Mine was very straight forward. They said would take half an hour, Took 10 mins. A local, inserted the wire,a monitor to see what was happening then an x ray to check in the right place and that was it all done! Ask them for a waterproof cover for when u shower or bath, not all Trusts provide them but worth asking and better than cling film and a plastic bag, Good luck x
I've feel like I've used everything on mouth/throat problems. Started a few days ago with the bicarbonate, Gengigel gel and mouthwash and cleaning teeth after every meal which has helped the ulcers. Now with sore throat have stepped up to Gelclair, Difflam and paracetamol! It is a bit better than last time no white patches but still sore.

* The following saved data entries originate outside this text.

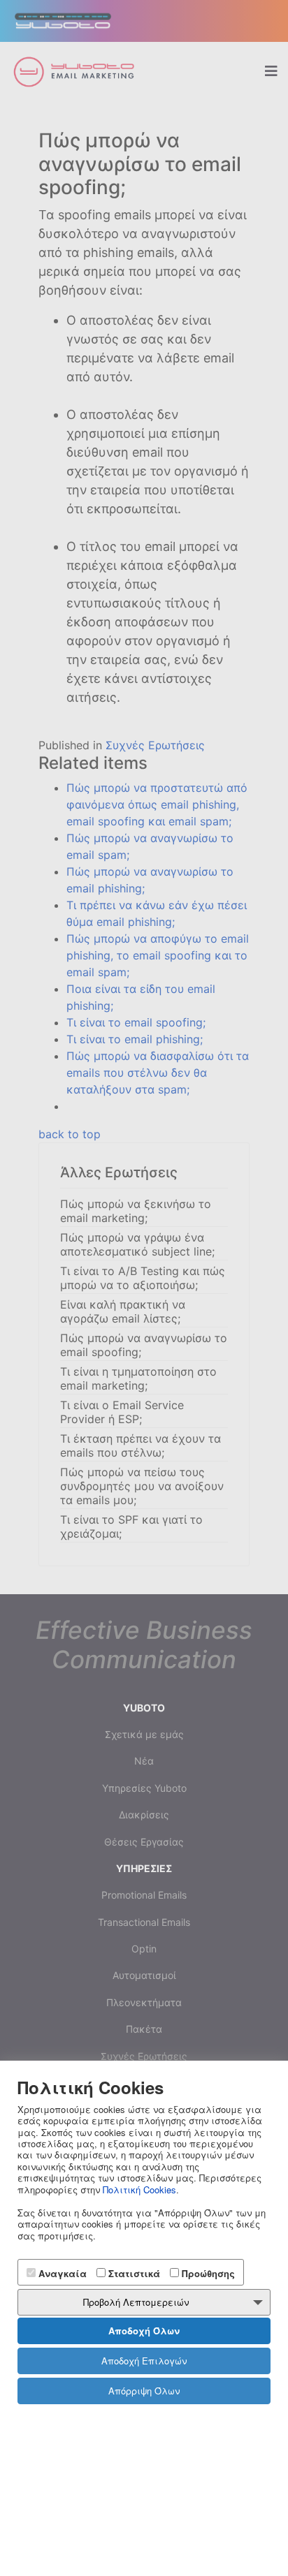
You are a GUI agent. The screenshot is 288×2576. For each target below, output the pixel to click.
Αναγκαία (61, 2273)
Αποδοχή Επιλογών (144, 2360)
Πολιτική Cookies (139, 2189)
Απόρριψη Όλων (144, 2390)
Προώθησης (207, 2273)
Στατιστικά (133, 2273)
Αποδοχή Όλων (144, 2330)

Also have stomach tenderness so just had bath which was nice. Not logging many work hours.
Must be nice to have your son home Mai and to make the most of the good days. My son is here until Friday which is lovely (when he gets paid!!!). He has been through uni and is out the other side.
Trisha, glad to hear you'll be home soon and getting a visit from your daughter will be good for you too. You get woken up by seagulls whereas I get woken by wood pigeons cooing and bouncing on the TV antenna!
Rosie, hope you manage to get the sore throat under control. What are you taking for it?
Treehouse, hope your tummy upset doesn't last too long, is there a pattern? Does it appear at the same time each cycle and last a few days?
Ive been for blood test this morning, then it's Oncologist tomorrow then FEC 4 on Thursday. The end of my good days is drawing closer! My Son arrived home late yesterday and is still in bed! I've tried to wake him (which consisted of a conversation with two feet sticking out of the duvet) but I think he is still catching up on sleep after all those exams! Students! 🎓
Trish - will be lovely to have your daughter around, I bet you can't wait.
Katie - they're planning 12 weekly for me although may only be 9 if blood count falls too much. Onc seems to think it is less harsh than EC but don't want to get my hopes up.
Fourth EC hasn't been too bad, typical, just as you get used to it, it all changes. Am working from home today (on my tea break at the moment ha ha)
Katie - I'm starting Paclitaxol next Thurs, have to go to a different hospital to receive it. Are you having it weekly?
Was also awake at 4am, sore throat kicked in right on cue. Have been trying to pre-empt it but guess you can't beat these chemicals completely. However, thanks to all your advice I have an a armoury of meds to hopefully keep it under control.